Databases such as the 1000 Genomes Project and the Exome Aggregation Consortium (ExAC) harbor large numbers of genotypes (an individual's collection of genes). Until now, it has been difficult for researchers to re-contact individuals with genotypes of interest and investigate the health consequences of their genes and gene variants.
To address this challenge, National Institutes of Health and Inova Health System researchers are launching The Genomic Ascertainment Cohort (TGAC), a two-year pilot project that will allow them to recall genotyped people and examine the genes and gene variants' influence on their phenotypes, an individual's observable traits, such as height, eye color or blood type.
The project reverses a long-standing research paradigm of examining a person's traits or symptoms and then searching for genes or gene variants that cause or contribute to them. NIH will establish a new database of 10,000 human genomes and exomes, the 1-2 percent of the genome that contains protein-coding genes. Once the database is established, NIH and Inova researchers will predict conditions that specific genes or gene variants might produce and test those predictions by re-examining individuals who donated their DNA sequence information to the database. TGAC will be based in the Washington, D.C., area and only people who've expressly given consent to be re-contacted will participate in TGAC.
"We're trying to advance science in a new, creative and slightly radical way," said Leslie Biesecker, M.D., TGAC co-organizer and chief of the Medical Genomics and Metabolic Genetics Branch at NIH's National Human Genome Research Institute (NHGRI). "Our goal is to determine what genes and gene variants do. We're especially interested in using this as a platform to test our ability to predict phenotype from genotype – one of the key underpinnings of predictive genomic medicine." NHGRI will host the database and administer the program.
Participating NIH institutes will each contribute genome and exome sequences from existing research programs to the database, including NHGRI's CLINSEQ program, healthy bone marrow donors from the National Heart, Lung, and Blood Institute's transplant program, the National Institute of Environmental Health Sciences Environmental Polymorphism Study, and others. Inova will contribute genome sequences of 8,000 people in parent-child trios from its Longitudinal Childhood Genome Study.
"Inova is thrilled to be partnering with NIH on this important work," said John E. Niederhuber, M.D., executive vice president and CEO of Inova Translational Medicine Institute. "When we established the Childhood Longitudinal Cohort study at Inova in 2012, this is exactly the vision we had for how such a longitudinal cohort with genomic data would be used to support ground-breaking genomic research."
An additional 1,000 patients will be recruited to have genome sequencing performed. Because knowledge of how genomic variants and their downstream biological effects vary across populations, half of the newly-recruited patients will be individuals from Hispanic backgrounds. They will complement the 500 individuals with African-American ethnic backgrounds in CLINSEQ.

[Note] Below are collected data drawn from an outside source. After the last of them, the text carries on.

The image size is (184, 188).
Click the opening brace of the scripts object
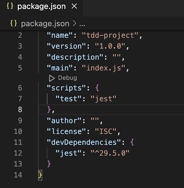[97, 88]
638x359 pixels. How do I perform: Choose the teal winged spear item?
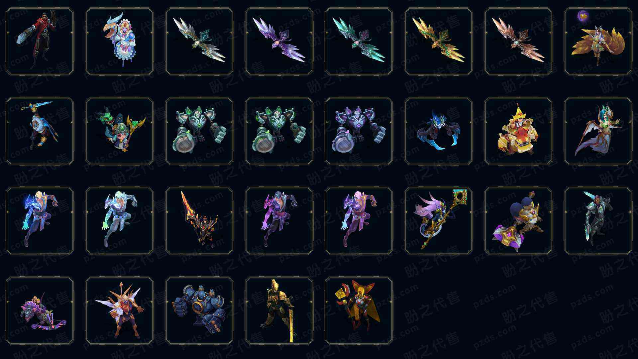coord(359,41)
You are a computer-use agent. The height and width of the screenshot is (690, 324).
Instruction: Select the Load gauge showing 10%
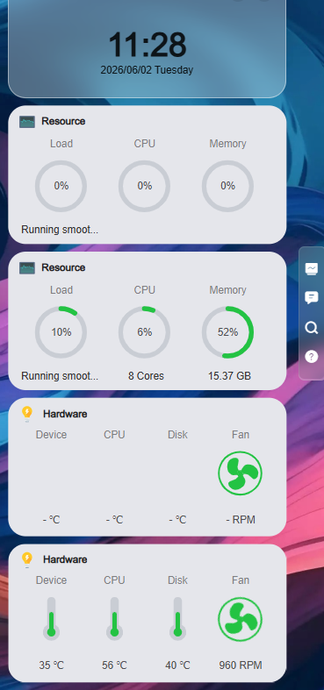click(x=61, y=332)

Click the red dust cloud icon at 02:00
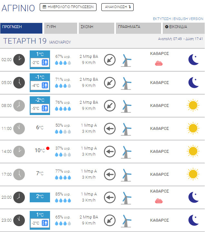[x=159, y=63]
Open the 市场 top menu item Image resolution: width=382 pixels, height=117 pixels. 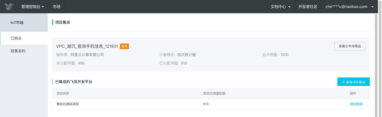57,7
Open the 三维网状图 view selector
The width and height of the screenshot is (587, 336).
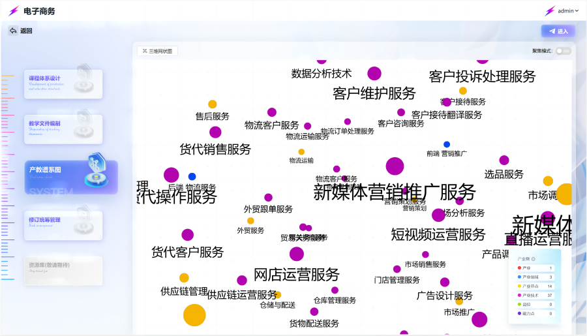tap(157, 51)
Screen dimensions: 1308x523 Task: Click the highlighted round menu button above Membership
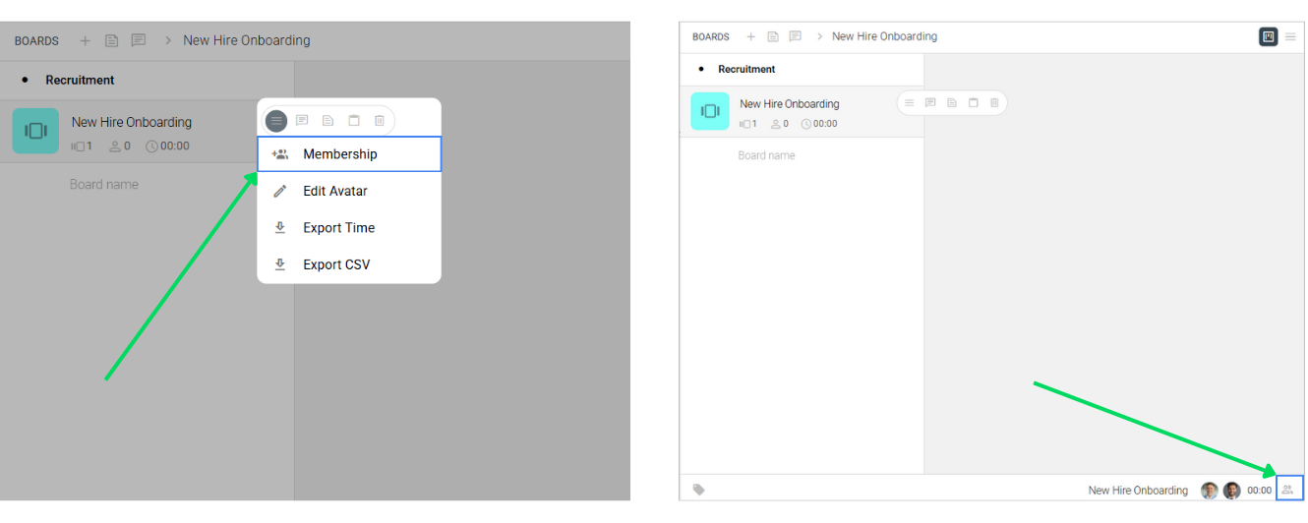(x=276, y=121)
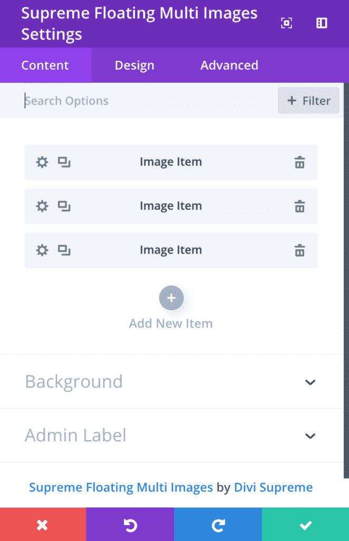Save settings with the checkmark button
Screen dimensions: 349x541
305,524
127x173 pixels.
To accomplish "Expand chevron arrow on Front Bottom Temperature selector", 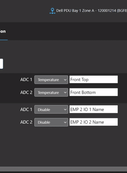I will [x=65, y=92].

"Ten thousand genomes and exomes is our initial goal because that will allow recruitment of individuals with both common and rarer gene variants," said Richard Siegel, M.D., Ph.D., TGAC co-organizer, clinical director and chief of the Autoimmunity Branch at NIH's National Institute of Arthritis and Musculoskeletal and Skin Diseases (NIAMS). "This is large-scale sharing of data and research volunteers. We will be taking already sequenced cohorts and making them available to large numbers of researchers."
A researcher might locate a genotype of interest in the database and, if the request is approved, ask participants with the genotype to come to the NIH Clinical Center in Bethesda, Maryland. It is the largest clinical research center in the world with unparalleled phenotyping resources and capabilities. Most of the researchers' requests will require simple blood samples from participants. Other tests might include electroencephalograms (EEG), tests that detect electrical activity in the brain, or MRI scans.
"This is essentially match-making between genes and gene variants and the researchers who study them," said Dr. Siegel. "We hope they'll provide insights that haven't been possible until now. If successful, we plan to open the database to outside researchers in the future."